-
Couldn't load subscription status.
- Fork 1.7k
Description
Is your feature request related to a problem or challenge? Please describe what you are trying to do.
Certain record batches have columns that entirely the same value -- for example the partitioning column in #1141
In that case the ListingProvider adds a column with a constant value based on the path in the file system
So a file in a path like /foo/date=2021-11-5/bar.parquet would end up producing one or more RecordBatches with a date column that had the value 2021-11-5.
At the moment, to represent such a column using an Arrow array we have to repeat the value 2021-11-5 over and over again which is inefficient both in space storage as well as in processing time.
| date | other_col |
|---|---|
| 2021-11-5 | 1 |
| 2021-11-5 | 2 |
| 2021-11-5 | 3 |
| 2021-11-5 | 4 |
| ... | ... |
| 2021-11-5 | 1000000000 |
Describe the solution you'd like
It seems that having a sort of RecordBatch that can contain constant columns represented by a scalar value (like the C++ ExecBatch) is a pretty nice abstraction that will help adding tons of optimizations. I didn't find an issue summarizing this discussion and conclusion, should we create one?

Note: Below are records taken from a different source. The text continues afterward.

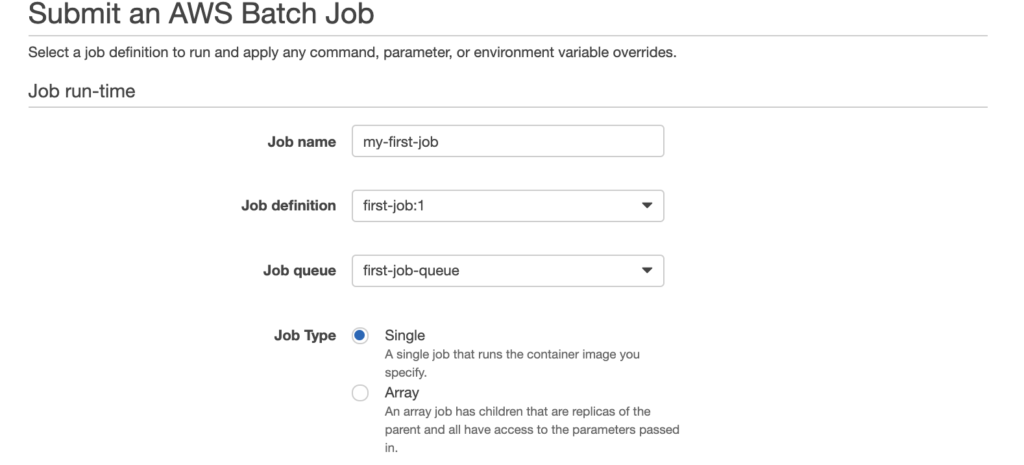The height and width of the screenshot is (465, 1024).
Task: Click the 'Submit an AWS Batch Job' heading
Action: (201, 13)
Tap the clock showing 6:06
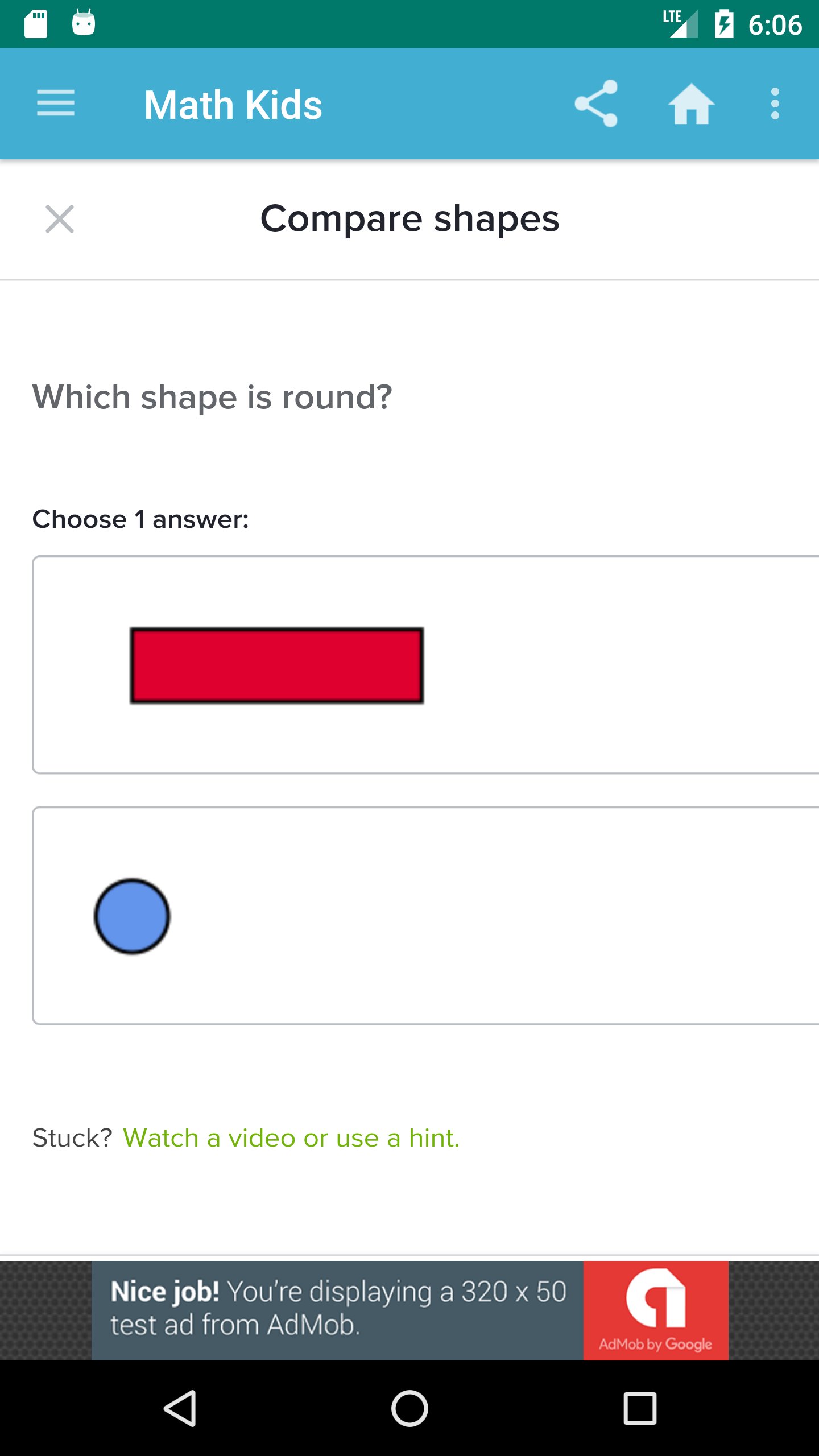This screenshot has width=819, height=1456. (x=775, y=25)
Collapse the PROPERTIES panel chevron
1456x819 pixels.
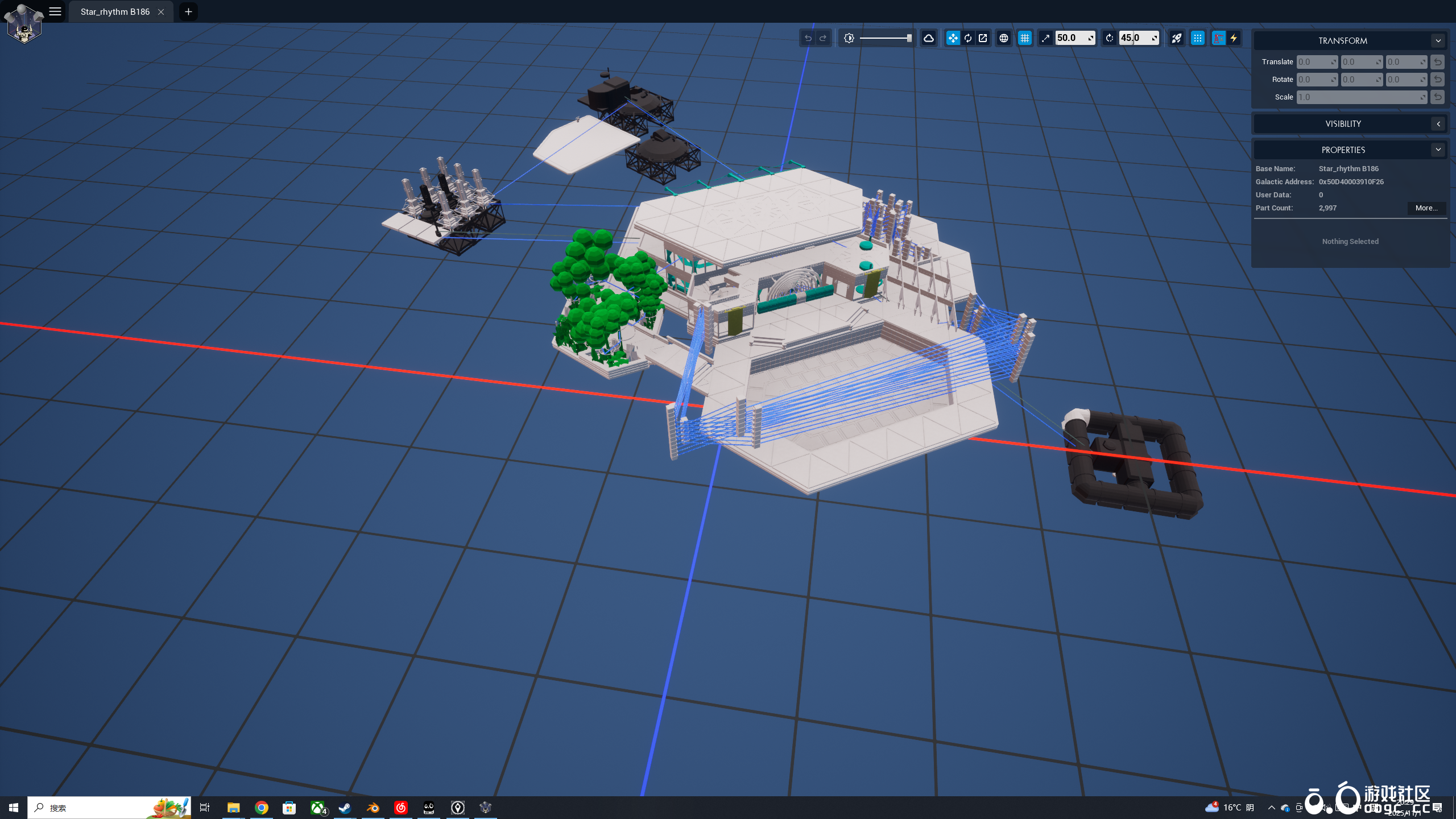pos(1438,150)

According to @westonpace , in C++ there is ExecBatch in addition to RecordBatch for this purpose. ExecBatch is used within the exec plan and it's pretty much identical to record batch except:
- No schema
- No field names
- Column values can be scalars
Note DataFusion already has a Array/Scalar notion in ColumnarValue https://github.com/apache/arrow-datafusion/blob/a1c794cec233f7fe34f34c7d64f529625a507669/datafusion/src/physical_plan/mod.rs#L388-L395 but its use is confined to expression evaluation at the moment.

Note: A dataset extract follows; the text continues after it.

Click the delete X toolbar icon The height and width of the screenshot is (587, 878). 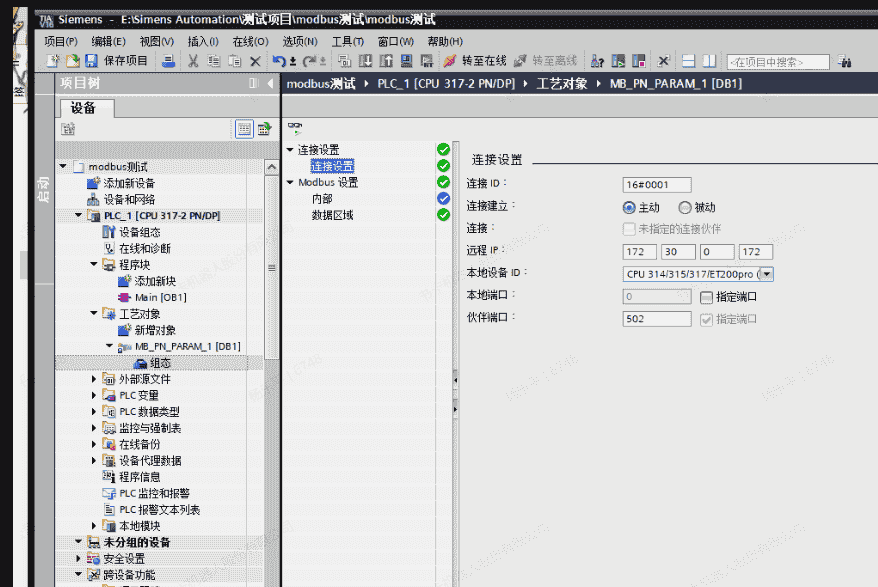pyautogui.click(x=255, y=61)
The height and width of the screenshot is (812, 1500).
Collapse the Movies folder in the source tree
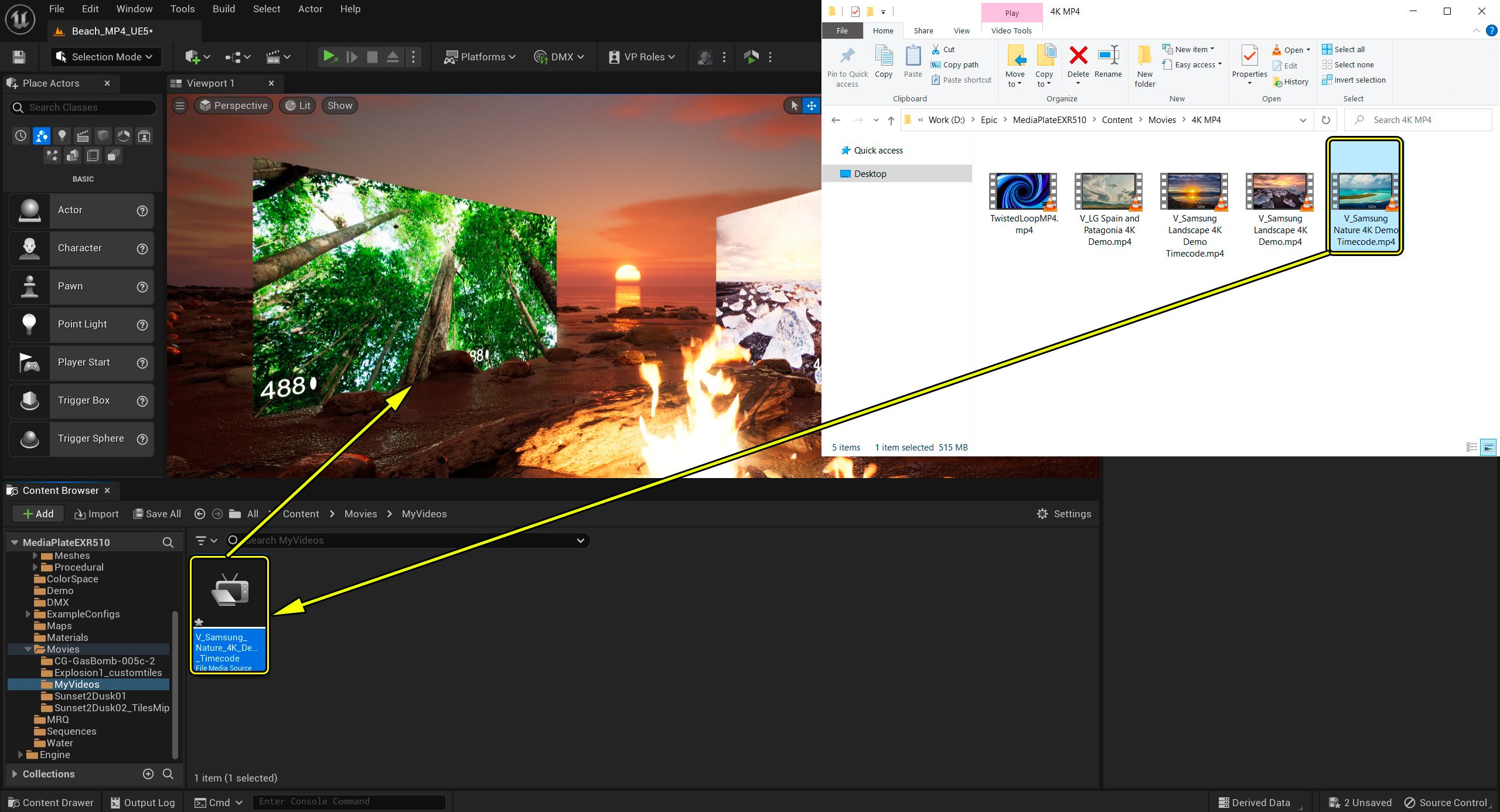pos(29,649)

Perhaps we could build something like DFRecordBatch akin to DFSchema (aka wrap the arrow RecordBatch with methods that allow the columns to be ColumnarValue)
Describe alternatives you've considered
We could use a Dictionary(Int8, Utf8) array to do better (where each repeated string value only requires a single i8 (8 bytes) but it still requires ~ 8 bytes * the number of total rows in the RecordBatch
Another classic approach I have seen for this kind of problem is to use RLE encoding so that these “almost entirely constant columns” become a very small number of RLE runs.
I think RLE has been proposed for Arrow several times before, but it doesn’t have the “access array[i]” in constant time” property required for arrays
Additional context
(this is my transcription of some information in an ASF slack thread: https://the-asf.slack.com/archives/C01QUFS30TD/p1634810772007000)